Benedict Brain is a UK-based photographer, journalist and artist. He is an Associate of the Royal Photographic Society and sits on the society’s Distinctions Advisory Panel. He is also a past editor of Digital Camera Magazine, and the author of You Will be Able to Take Great Photos by The End of This Book.
Working on long-form projects is something I talk about a lot in this column. Last time, I wrote about an ongoing black-and-white project on trees in the urban environment. This time, I wanted to examine another project – it’s based on my travels, although I don’t consider it a travel photography project. I even have a working title: In Between.

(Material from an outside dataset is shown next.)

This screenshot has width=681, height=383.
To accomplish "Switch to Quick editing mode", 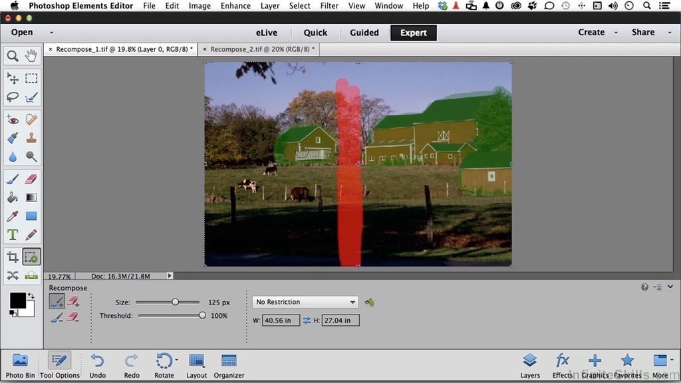I will pyautogui.click(x=315, y=32).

I’m fortunate to travel the world talking about the art and craft of photography on cruise ships, which gives me a level of access that is the stuff of dreams. Calling the project ‘In Between’ alludes to the nature of that travel. I’m neither crew nor a fully fledged guest, and never in one place for long – more often than not, only a few hours, followed by long days at sea. So the work is evolving to be more autobiographical, more about my impressions and my sense of place than about informative destination imagery.

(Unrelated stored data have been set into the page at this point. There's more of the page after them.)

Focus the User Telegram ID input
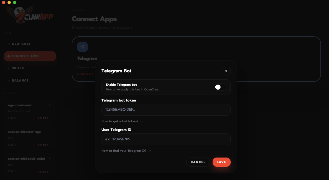This screenshot has width=329, height=180. (x=166, y=139)
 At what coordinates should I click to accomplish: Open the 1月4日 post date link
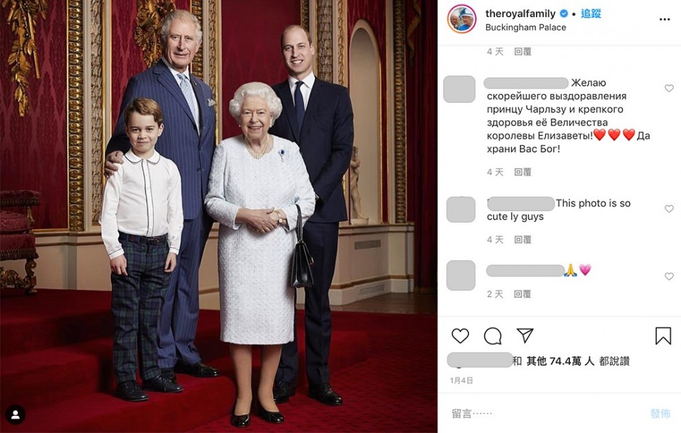point(461,381)
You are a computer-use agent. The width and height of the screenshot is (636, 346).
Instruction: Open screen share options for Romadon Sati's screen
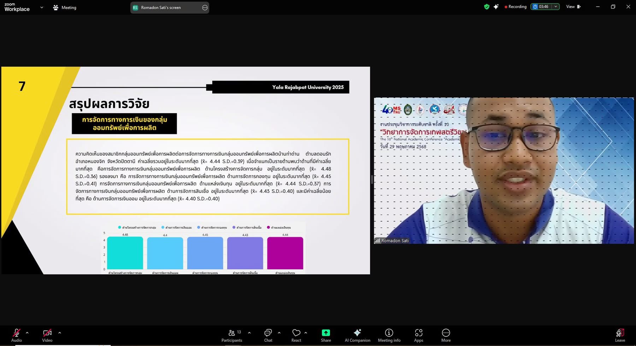click(205, 8)
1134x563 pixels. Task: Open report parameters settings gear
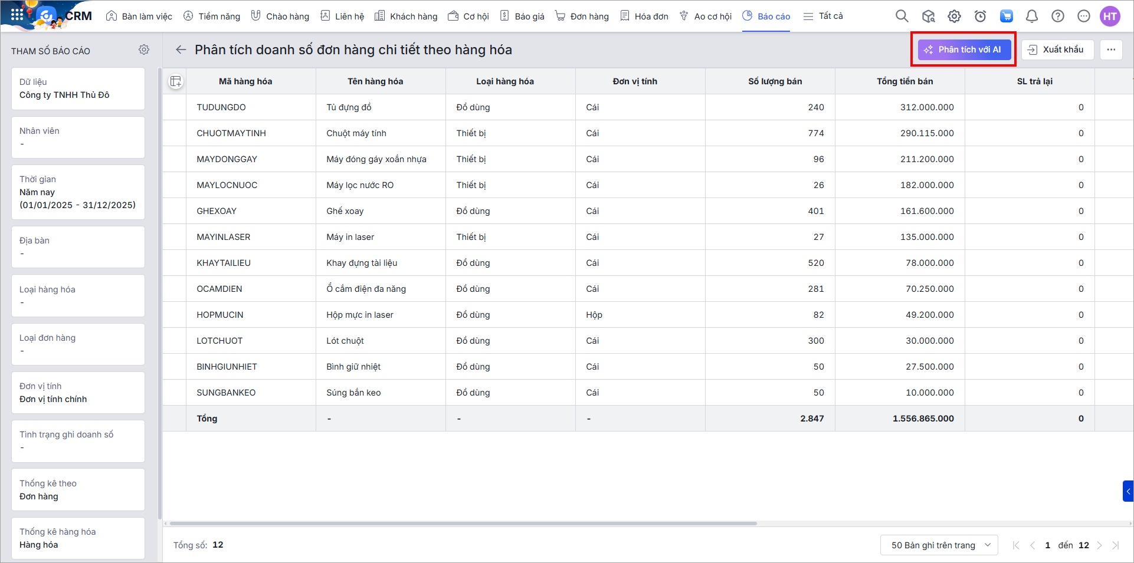(144, 50)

Travelling in this capacity, I slipstream into some kind of parallel universe between the various ‘worlds’ I inhabit. And this, in turn, informs my picture-making. The short stops in ports can be restrictive and riddled with frustration, however, I’ve come to embrace and even feed off the enforced boundaries. In Between is a travelog of sorts, a snapshot of the world, seen as fleeting encounters with various countries, cultures and characters. It’s not the slick, commercial-type vistas that inspire me, but rather the quiet little corners and the people I briefly encounter.

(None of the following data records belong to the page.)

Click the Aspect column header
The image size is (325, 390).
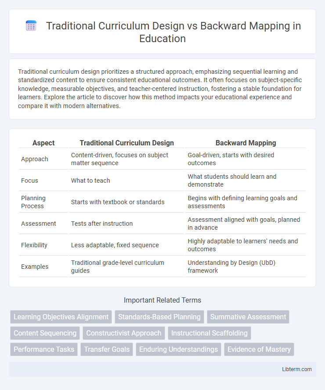pos(43,143)
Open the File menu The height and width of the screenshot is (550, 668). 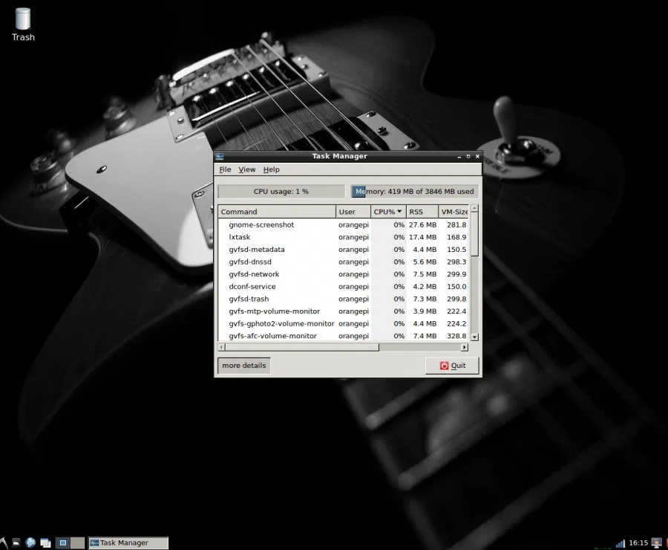225,169
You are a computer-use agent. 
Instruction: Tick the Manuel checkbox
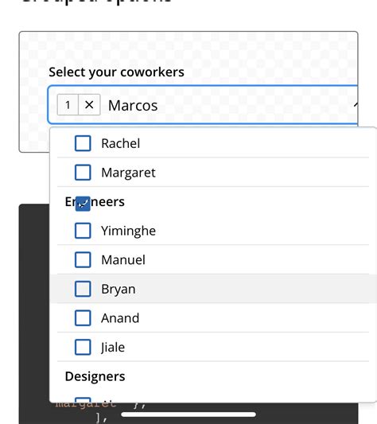click(83, 259)
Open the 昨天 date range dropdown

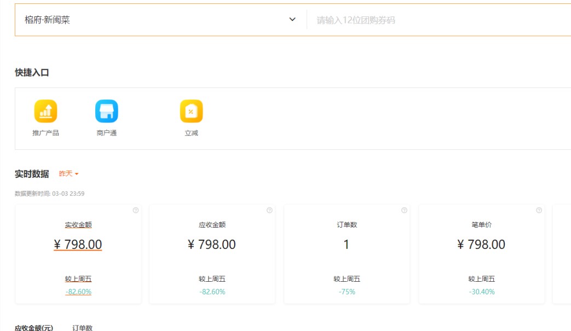pyautogui.click(x=69, y=173)
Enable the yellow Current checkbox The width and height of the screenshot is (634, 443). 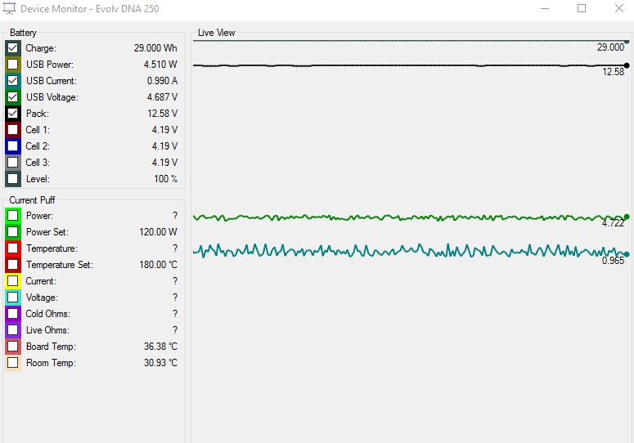pos(13,281)
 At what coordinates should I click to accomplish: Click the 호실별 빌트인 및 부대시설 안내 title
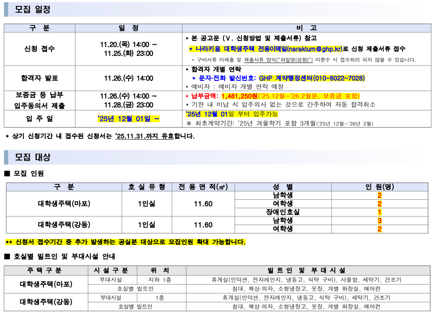(64, 256)
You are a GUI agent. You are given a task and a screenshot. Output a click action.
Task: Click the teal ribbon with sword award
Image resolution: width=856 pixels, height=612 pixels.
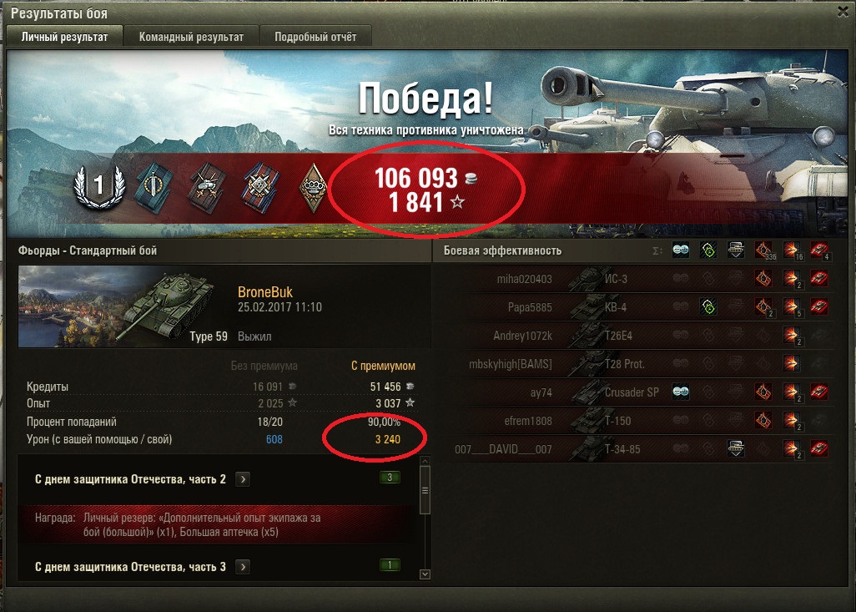154,189
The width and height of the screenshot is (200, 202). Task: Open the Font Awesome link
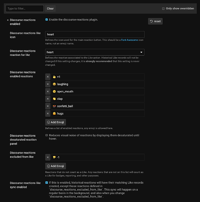pyautogui.click(x=130, y=40)
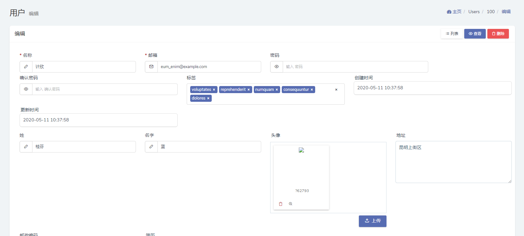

This pair of images, taken in Barbados, speaks to the essence of my fleeting encounter with the tropical island. Working with diptychs allows me to pair images and create resonance and alternative meanings. These two images are harmonized by their color, and work well together.
Having a working title and some sort of creative framework to work within help the project evolve. Maybe it could culminate in a small book, exhibition or zine.